Cari

Minggu, 29 Maret 2015

Oplosan

Korban Minuman Keras (Miras) oplosan masih saja terjadi. Malam menjelang hari raya, beberapa orang pesta Miras oplosan di Cimahi, Jawa Barat. Akibatnya, delapan orang meninggal dunia dan beberapa yang lain masih kritis. Oplosan menjadi tragedi di negeri ini. Banyak korban berjatuhan namun tiada membuat penyadaran, senantiasa berulang.

Oleh Aris Setiawan
Etnomusikog
Pengajar di Fakultas Seni Pertunjukan ISI Surakarta


Bahkan, karena kejadian itu menginspirasi terciptanya lagu berjudul Oplosan. Biasanya dinyanyikan oleh Shoimah. Berharap masayarakat tak hanya mendengar sambil bergoyang, tapi juga meresapi kandungan arti dari liriknya. Lagu tersebut mengandung misi dan pesan penyadaran. Berikut nukilan liriknya: opo ora eman duwite…/ opo ora mikir yen mendhem/ iku biso ngusak pikiran…/ coba sawangen kae kanca-kancamu/ akeh seng pada glempangan/ uga akeh seng kleset/ ditumpake ambulan…/ (apa tidak eman pada uang/apa tidak berpikir bahwa mabuk itu bisa merusak pikiran…/coba lihat teman-temanmu/ banyak yang bergelimpangan/ juga tidak sadar dinaikkan ambulan).

**DATA YANG DIBERIKAN**

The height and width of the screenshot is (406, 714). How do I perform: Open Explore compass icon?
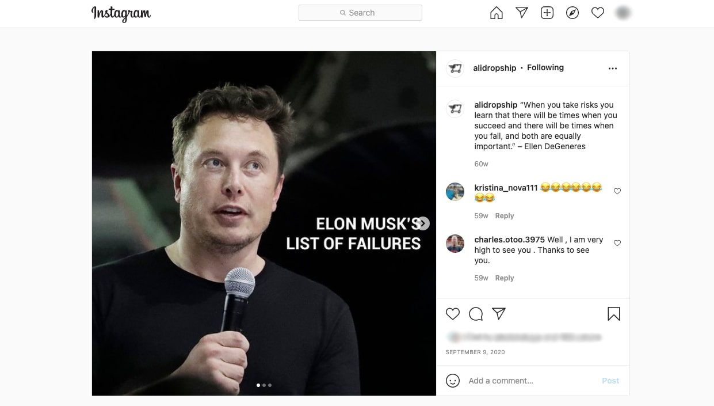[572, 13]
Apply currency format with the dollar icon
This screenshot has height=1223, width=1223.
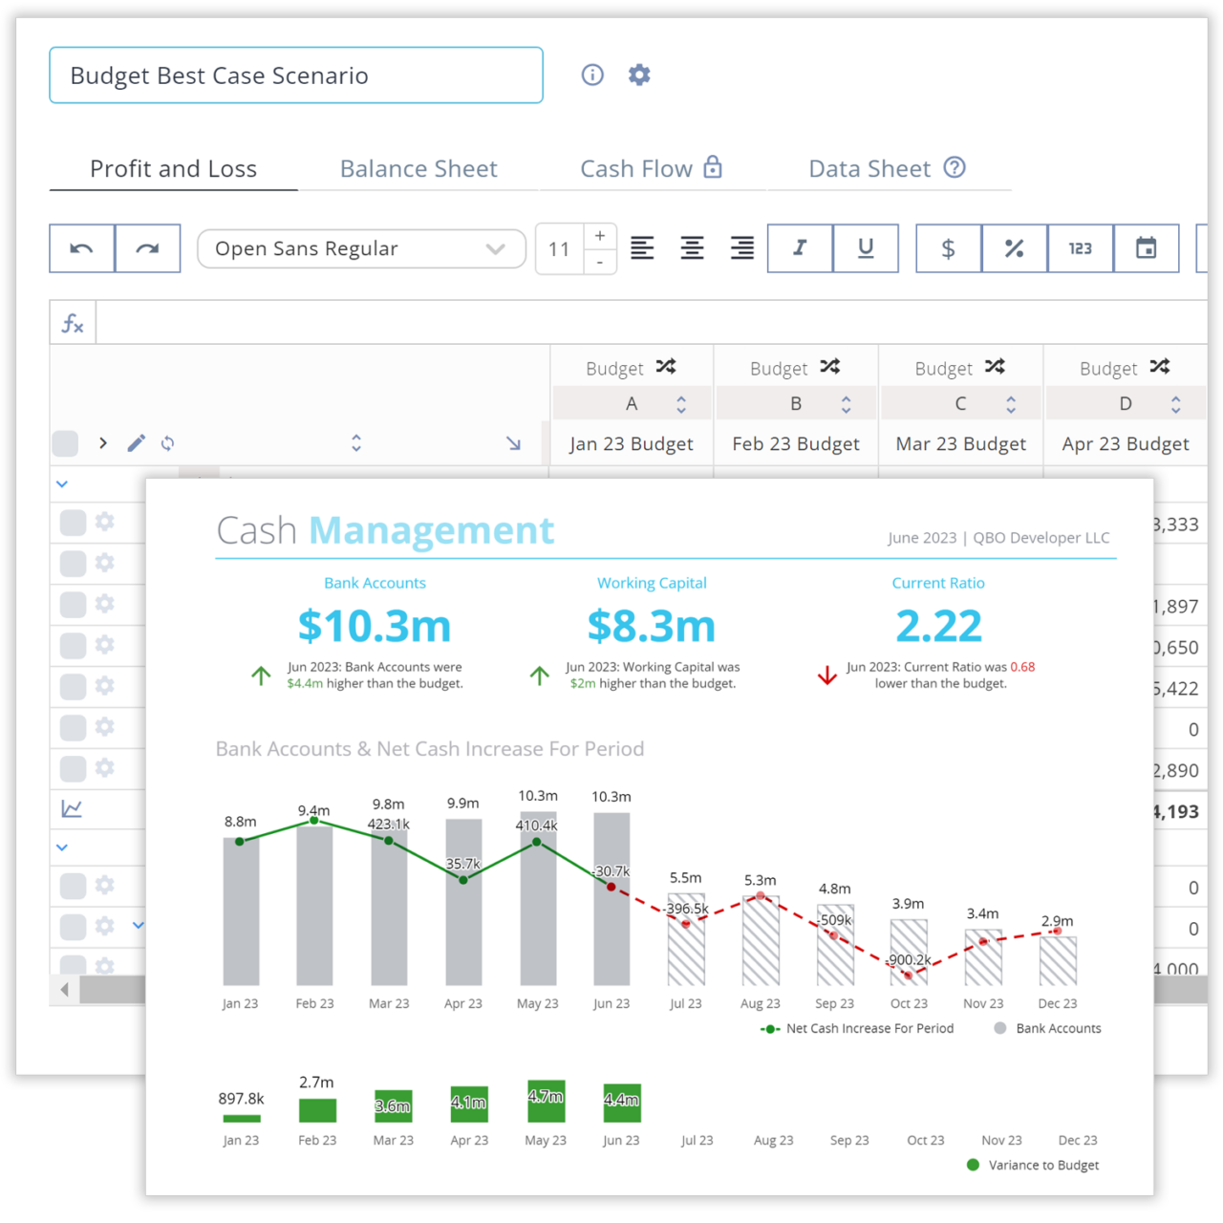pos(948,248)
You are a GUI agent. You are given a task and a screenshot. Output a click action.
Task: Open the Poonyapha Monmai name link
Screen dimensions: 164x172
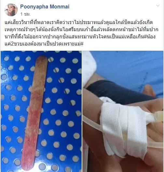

**YANG HARUS DIKERJAKAN**
[1] Dalam teks tentang miras oplosan, berapa orang meninggal dunia akibat pesta miras oplosan di Cimahi?
[2] Tuliskan lanjutan teks tentang miras oplosan, dimulai setelah kalimat terakhirnya.

**HASIL BERURUTAN**
[1] Delapan orang.

[2]
Disebut oplosan karena tak lagi murni minuman. Namun telah dipadukan dengan pelbagai zat lain. Untuk menambah “daya gedor,” minuman beralkohol itu dicampur dengan sepiritus, bensin obat nyamuk, pembersih lantai, sabun cuci, dan lain sebagainya. Tak ada takaran yang pasti, seberapa banyak-sedikitnya campuran itu harus dioplos. Oplosan adalah wujud eksperimen lokal yang dikembangkan dari pemikiran lokal pula. Mereka berusaha menghasilkan temuan berupa racikan baru (new invention) yang khas dan nikmat. Namun, eksperimen tersebut belakangan ini banyak gagalnya daripada suksesnya. Akibatnya, banyak manusia mampus gara-gara overdosis minuman beroplos.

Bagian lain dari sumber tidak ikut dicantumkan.